Work instructions:
Print the rows below unchanged, starting at the very first row and ending at the line that contains "click(281, 662)", with both of those lines included. Leave the pictures out.

■ ■ ■

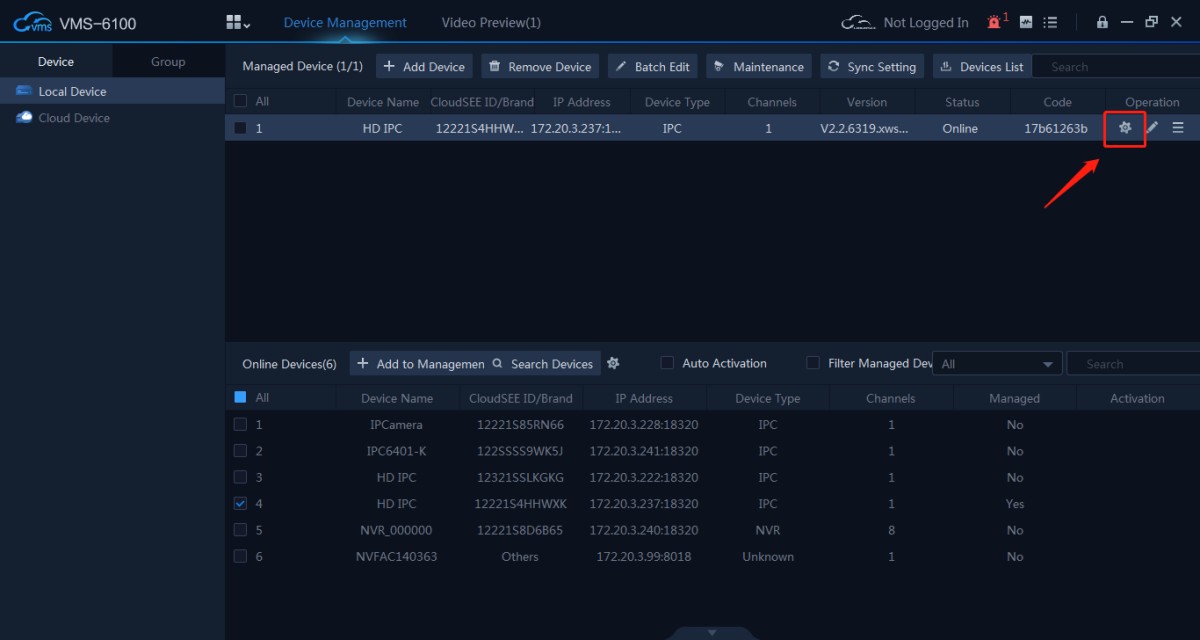Viewport: 1200px width, 640px height.
Task: Click the lock screen padlock icon
Action: tap(1102, 22)
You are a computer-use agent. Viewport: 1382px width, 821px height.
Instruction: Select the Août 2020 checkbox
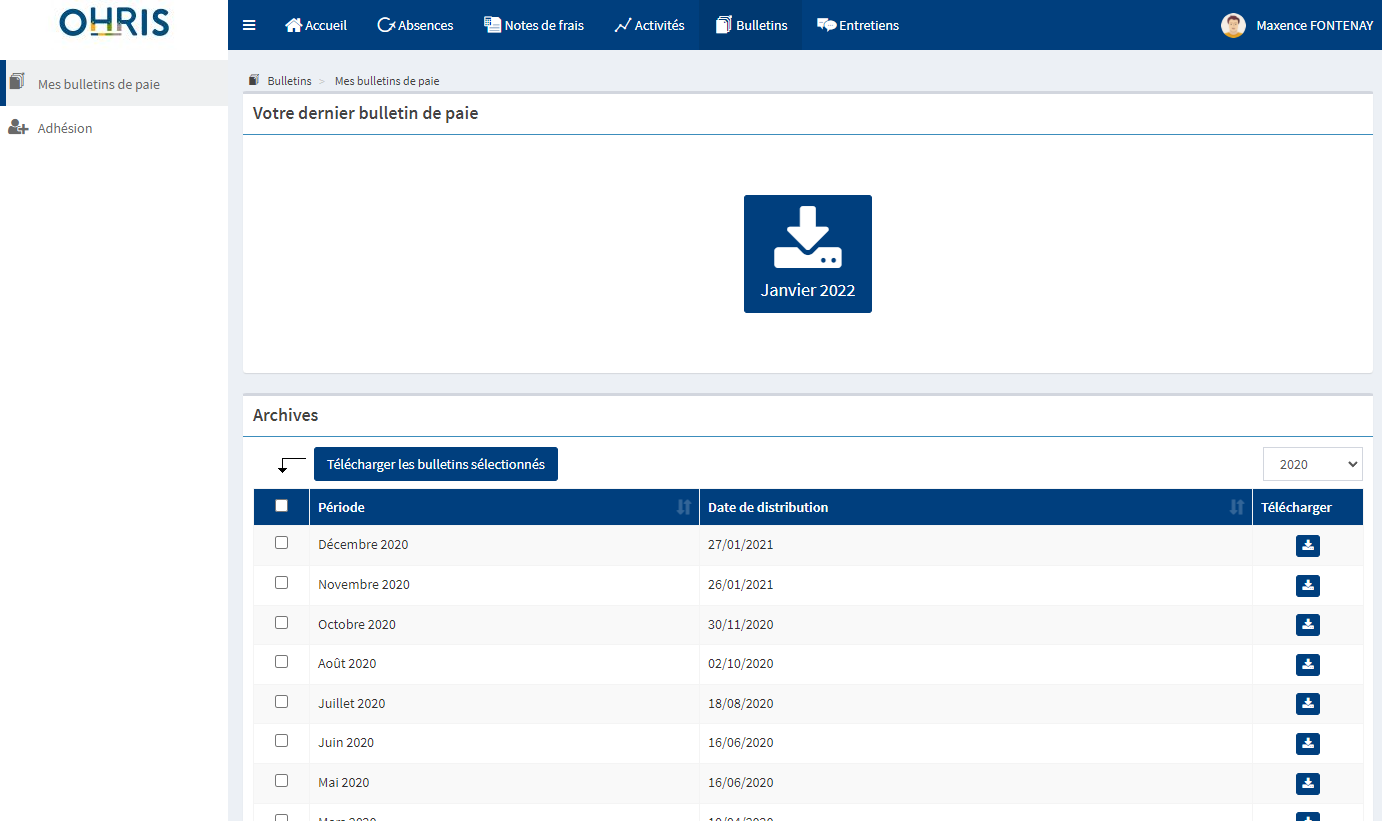click(281, 662)
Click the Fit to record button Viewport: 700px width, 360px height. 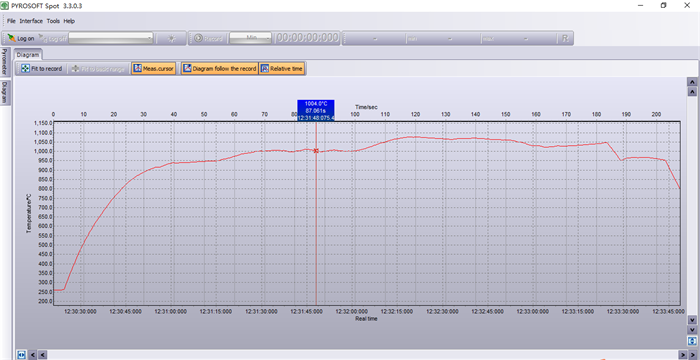(42, 69)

■ ■ ■

The response:
Viewport: 1200px width, 640px height.
Task: Click the lock screen padlock icon
Action: tap(1102, 22)
You are a computer-use agent. Viewport: 1382px width, 821px height.
Instruction: Select the Août 2020 checkbox
click(281, 662)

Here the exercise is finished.